• _Supplied passage_
Id. at 917. The presence of only one badge of fraud may provide a basis for a finding of fraudulent intent. See Id. Also, it is irrelevant whether or not the transfer of an interest in property actually injures a creditor. Vill. of San Jose v. McWilliams (In re McWilliams), 284 F.3d 785, 793 (7th Cir.2002).
In the Debtor’s case, at least six of the eight badges of fraud are present:
• the Debtor transferred her interest in the Liberty Street Property to her brother;
• there was no consideration for the transfer;
• the Debtor had a substantial judgment against her'; the Debtor’s financial condition was continuing to deteriorate after the transfer as she filed for bankruptcy within 15 days of signing the quitclaim deed;
• the chronology of events whereby the Debtor and her brother met with her bankruptcy counsel regarding the judgment against her, she transferred her interest in the Liberty Street Property to her brother, and she filed for bankruptcy within a period of approximately two months;
• the Debtor’s lack of disclosure of the transfer on her Statement of Financial Affairs, as it was only through the Trustee’s title search that this property transfer was discovered; and
• the proximity of the transfer to the filing of bankruptcy was 15 days.

• _Data extract_
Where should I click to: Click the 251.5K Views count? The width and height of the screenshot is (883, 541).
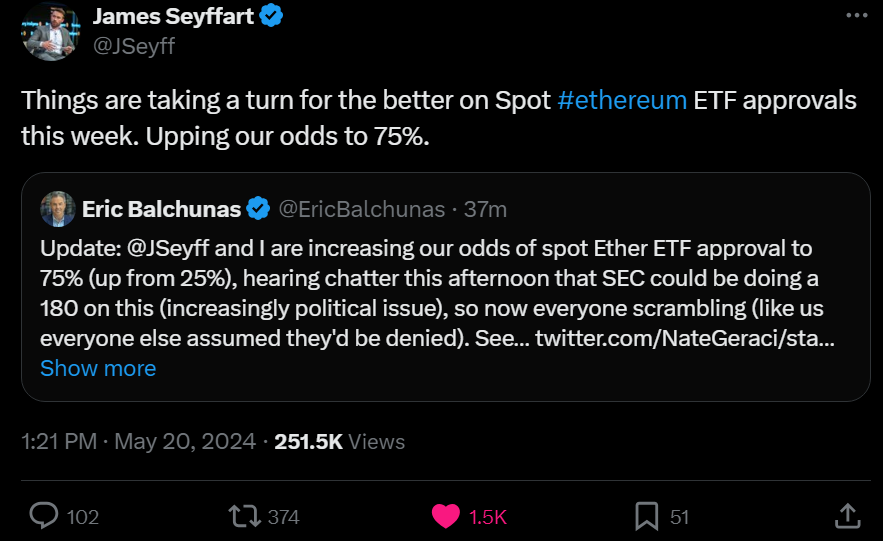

• _Problem 1_
From the bankruptcy passage, reproduce everything from "Id. at 917." down to "793 (7th Cir.2002).".
• _Problem 2_
Condense the paragraph of the bankruptcy passage that begins "Id. at 917." into one shorter sentence, keeping its main points and its case citation.

• _Task answer 1_
Id. at 917. The presence of only one badge of fraud may provide a basis for a finding of fraudulent intent. See Id. Also, it is irrelevant whether or not the transfer of an interest in property actually injures a creditor. Vill. of San Jose v. McWilliams (In re McWilliams), 284 F.3d 785, 793 (7th Cir.2002).

• _Task answer 2_
A single badge of fraud may support a finding of fraudulent intent, and whether the property transfer actually injures a creditor is irrelevant (Vill. of San Jose v. McWilliams (In re McWilliams), 284 F.3d 785, 793 (7th Cir.2002)).